Anyone else listen to these? Tremendously interesting with Melvyn Bragg and guests discuss a new subject. Very informative and a lot is packed into 45 minutes or so. And the range of topics is diverse, but usually very interesting. Hundreds of them are available via BBC player.


----------



## svalbard (Mar 26, 2021)

I will check that one out. Will suit my commute to work.


----------



## hitmouse (Apr 11, 2021)

These are often absolutely superb.


----------



## Simbelmynë (May 7, 2021)

I’ve been listening for the last few years, really engaging and in depth discussions.

I recently listened to a real heated debate about whether during the industrial revolution Britain has its entrepreneurs to thank for its leading role and success, or its natural resources.

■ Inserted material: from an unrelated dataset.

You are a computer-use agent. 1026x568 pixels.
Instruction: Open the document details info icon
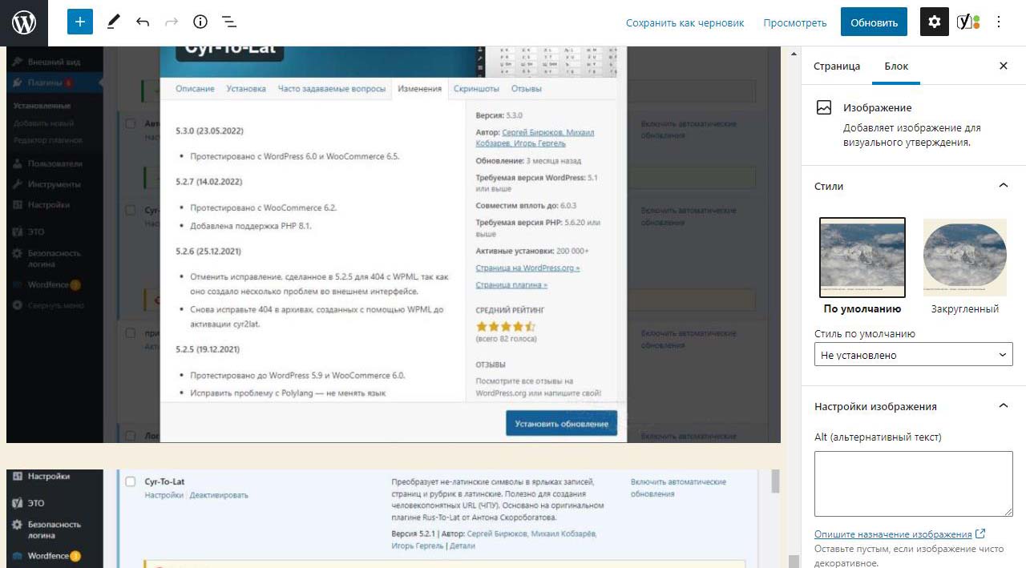coord(200,22)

There were many other factors of course but it’s interesting to hear conflicting opinions. The episode was around a decade old I think and I know attitudes have shifted overtime to this view point about good and bad luck - geographically speaking - when it comes to the reasons behind greater prosperity in certain parts of the world. Britain’s abundant coal was pointed to here. Melvyn was having none of it! Though I tend to agree with the more modern viewpoint.

The BBC seems to get a bad rap at the moment but they’re a great source for cultural programs in my opinion - tv, radio and podcasts. Better than what I’ve seen of the over dramatised history docs on Netflix anyway.


----------



## Toby Frost (May 7, 2021)

The _New Yorker_ seems to be a fan of _In Our Time_, too.





__





						In Our Time With Melvyn Bragg | The New Yorker
					






					www.newyorker.com


----------



## Aquilonian (May 8, 2021)

One of the few really good programmes on Radio 4, along with Inside Science, Last Word, and The Moral Maze. Tracks (a long sci-fi drama) was also good, with appropriately atmospheric music- usually I find the music irritating (other than in music programmes obviously!) Although the ending of the whole series felt implausibly neat to me. 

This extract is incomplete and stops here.